Amsterdam and Paris 2015 - Day 1 - Arrival
I love to travel. It’s what I live for. Although I tend to seek out new and exotic lands, it’s nice to go back to familiar places now and then. I get to revisit restaurants and museums that I enjoyed the first time I visited, and I get to check out new neighborhoods, new exhibits, and new shops and stores. So, for my first trip of 2015, I chose two fantastic cities – Amsterdam and Paris.
As you know, I’m a cat veterinarian and enthusiast, so I try my best to do and see anything that may be cat-related while I travel. Previous trips I’ve taken – to Greece, Turkey, and Morocco – made this easy. These countries were swarming with stray cats. They were everywhere. This is not the case in Amsterdam and Paris, however, I did manage to see a few, as you’ll soon discover.
We (Mark and I) arrived in Amsterdam on a Wednesday afternoon. I have the good fortune of having a close friend who happens to live right in the heart of Amsterdam, so we stay with him.
Here's what you see when you look down the street, to the left.
This was my third visit to Amsterdam, and Mark’s second. I knew the layout of the city pretty well, so with map in hand (just in case), we hit the streets for a few hours.
You can understand why I keep coming back to this city. Just look at how lovely this place is. The canals, the boats, the canal-side homes… just beautiful.

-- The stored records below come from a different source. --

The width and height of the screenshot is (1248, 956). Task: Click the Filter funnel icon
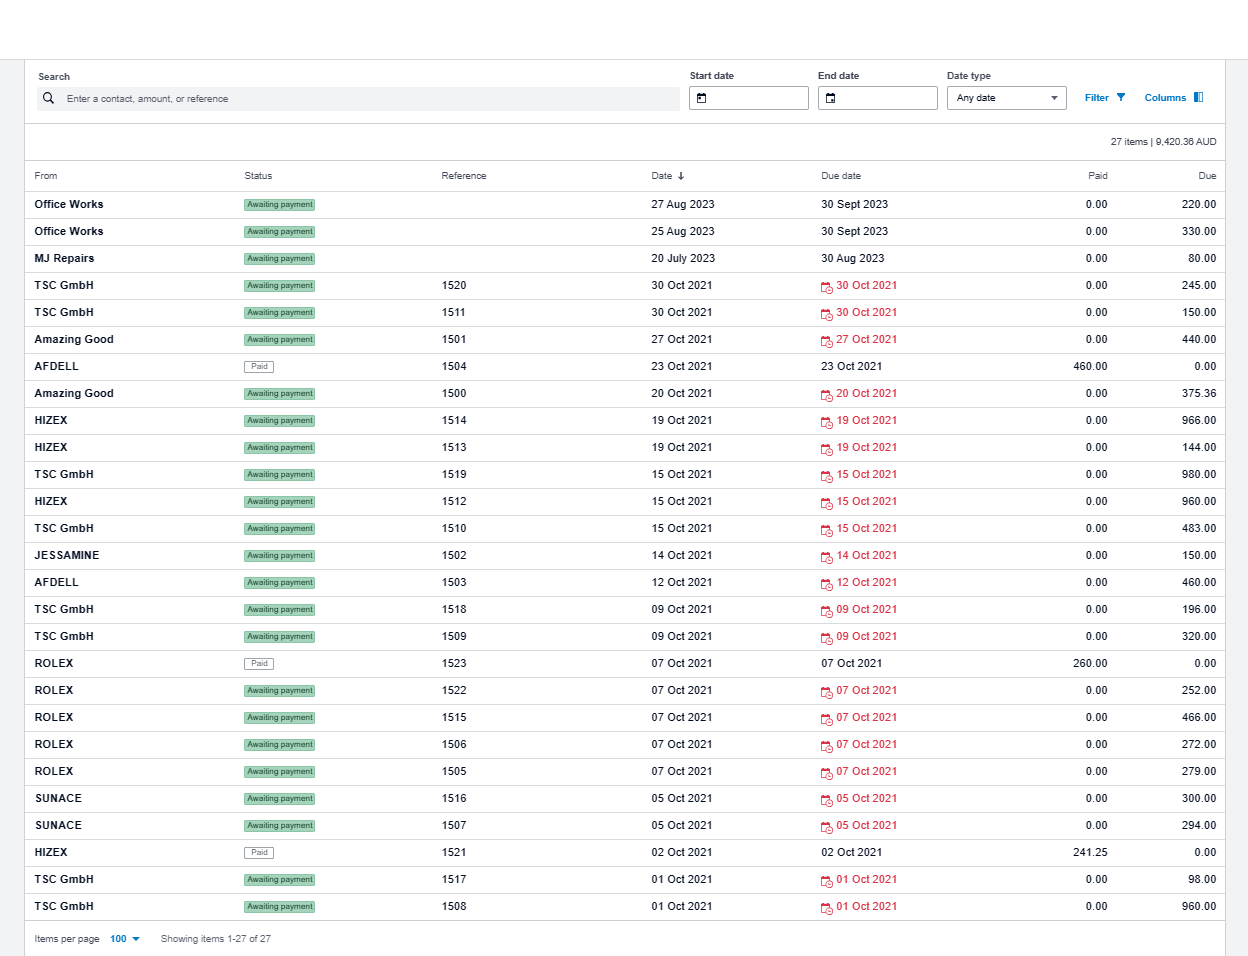1121,98
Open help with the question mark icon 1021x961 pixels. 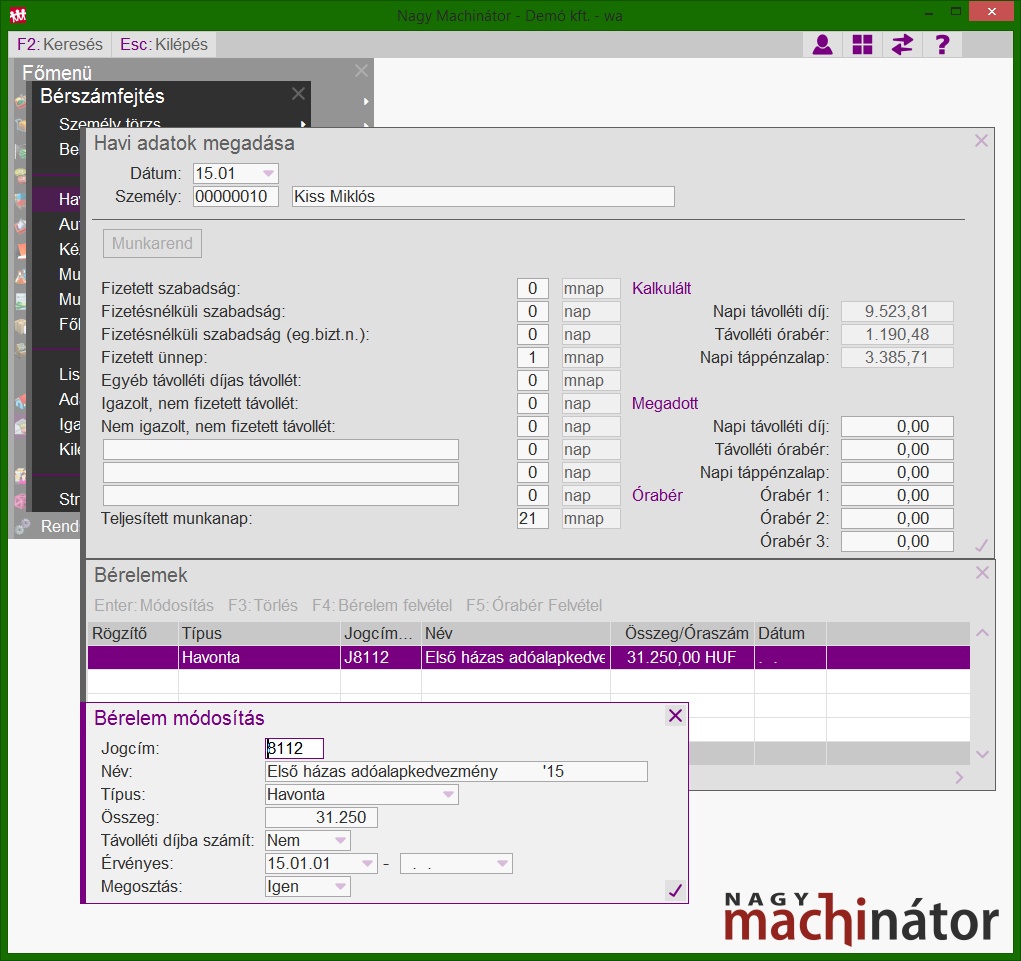pos(941,45)
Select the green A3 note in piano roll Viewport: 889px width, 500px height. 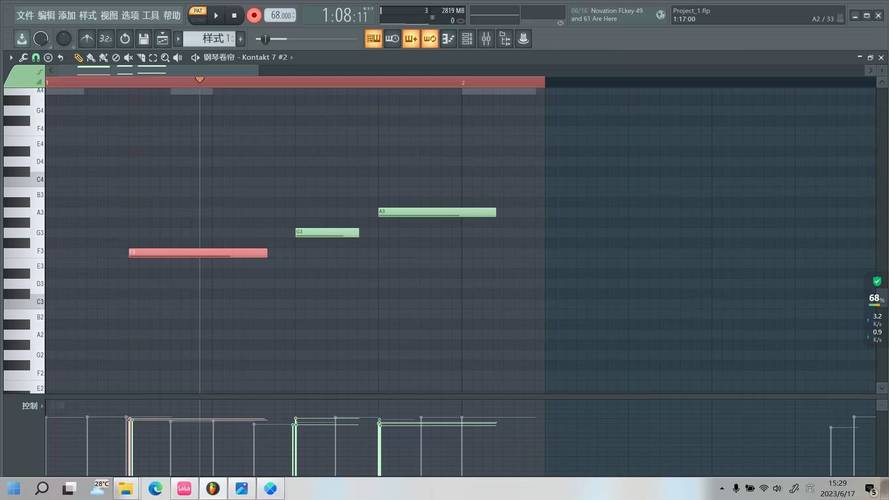pyautogui.click(x=436, y=212)
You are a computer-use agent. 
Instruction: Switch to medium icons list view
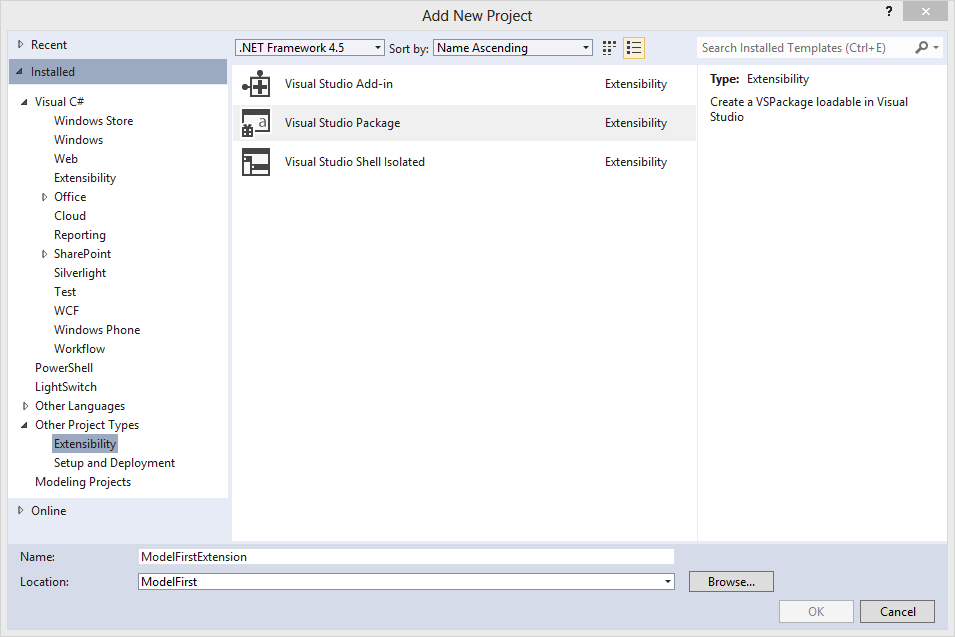tap(634, 48)

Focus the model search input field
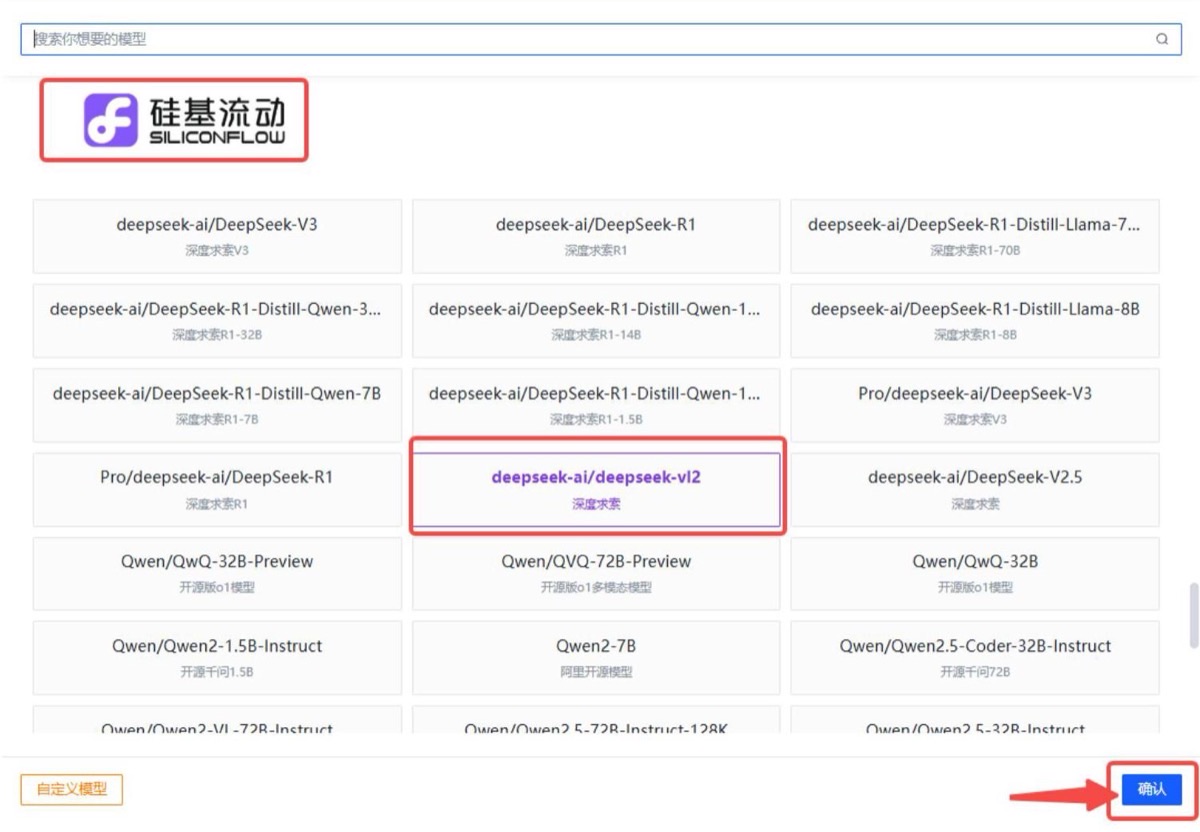point(600,39)
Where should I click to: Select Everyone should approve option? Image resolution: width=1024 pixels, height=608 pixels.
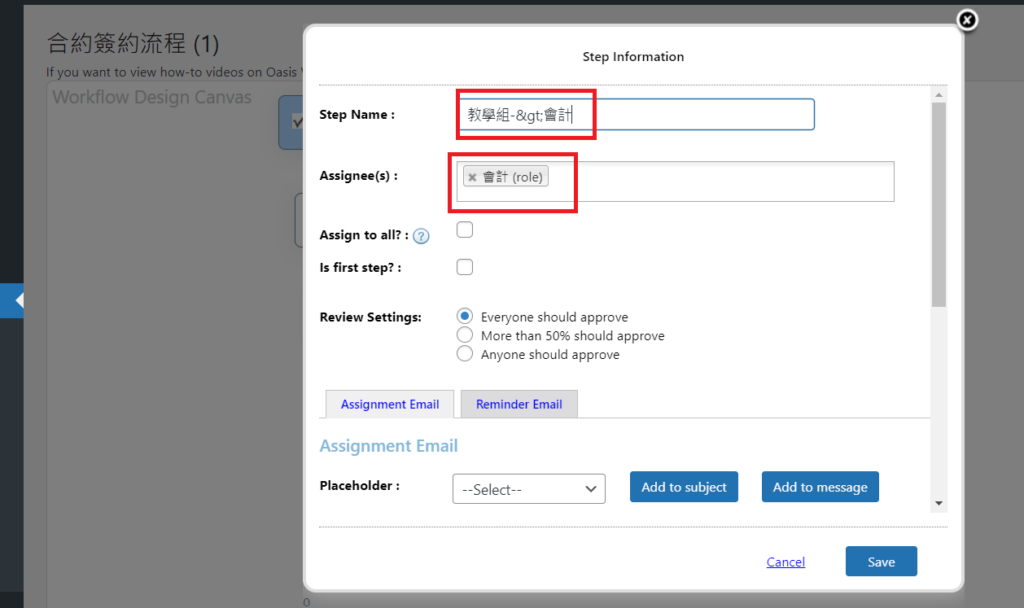(464, 316)
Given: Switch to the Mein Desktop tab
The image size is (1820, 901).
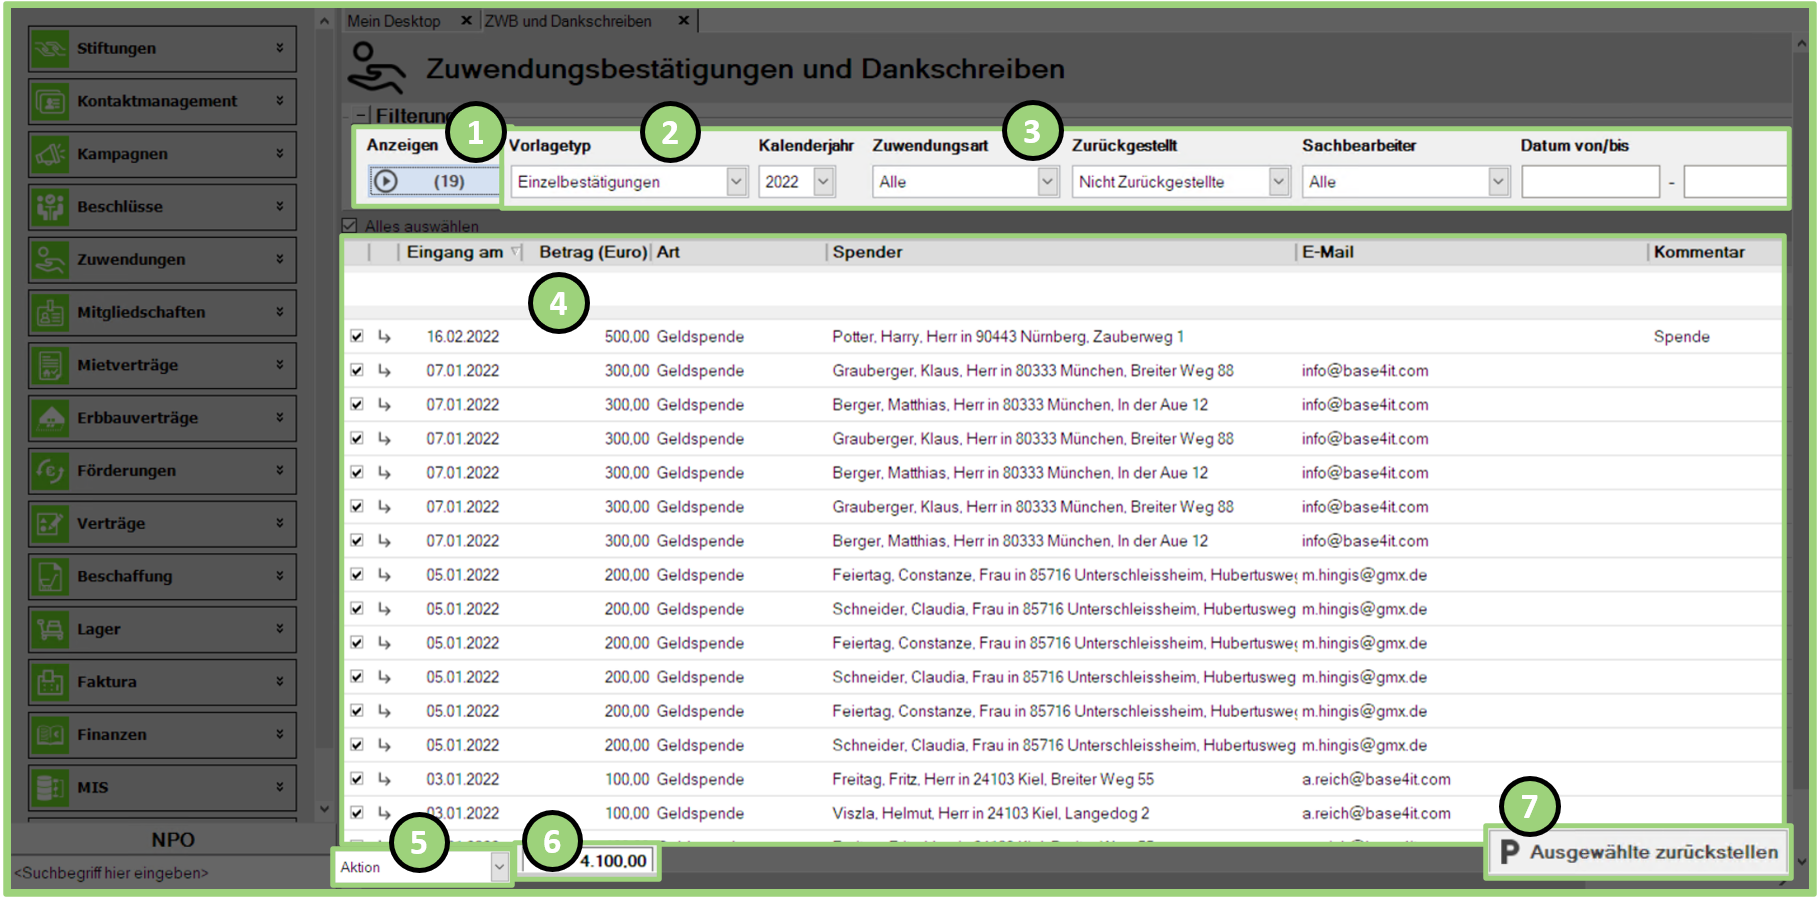Looking at the screenshot, I should click(x=393, y=21).
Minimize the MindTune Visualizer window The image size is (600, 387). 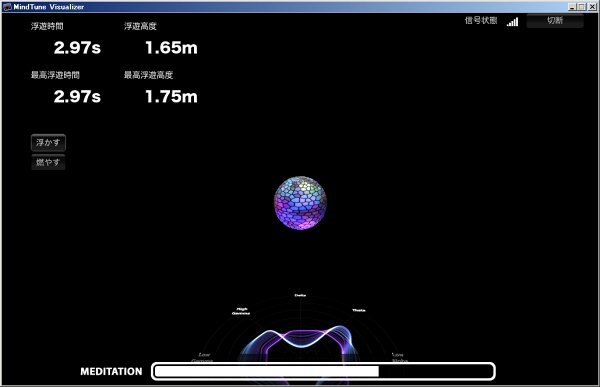[572, 7]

As we walked south along the Singel canal, we soon came upon a little plaza featuring a statue of Multatuli.
For non-Dutch folks, the name Multatuli probably means nothing. But I had just finished reading Russell Shorto’s wonderful book Amsterdam: A History of the World’s Most Liberal City (which I highly, highly recommend), so I’ve been clued in. Rather than digress into his story, I'll save it for the end of this blog post.
As we strolled past a cafe, I spotted this kitty beneath one of the outdoor tables.
The XXX is the symbol of Amsterdam. You can spot the three X's on the coat of arms that is frequently seen on buildings and monuments in Amsterdam. They are silver St. Andrew's Crosses, also known as saltires, the type of cross on which St. Andrew is said to have been crucified. They are a common heraldic symbol worldwide.
We decided to go into the cafe and get a bite and a drink. I ordered hot chocolate with whipped cream.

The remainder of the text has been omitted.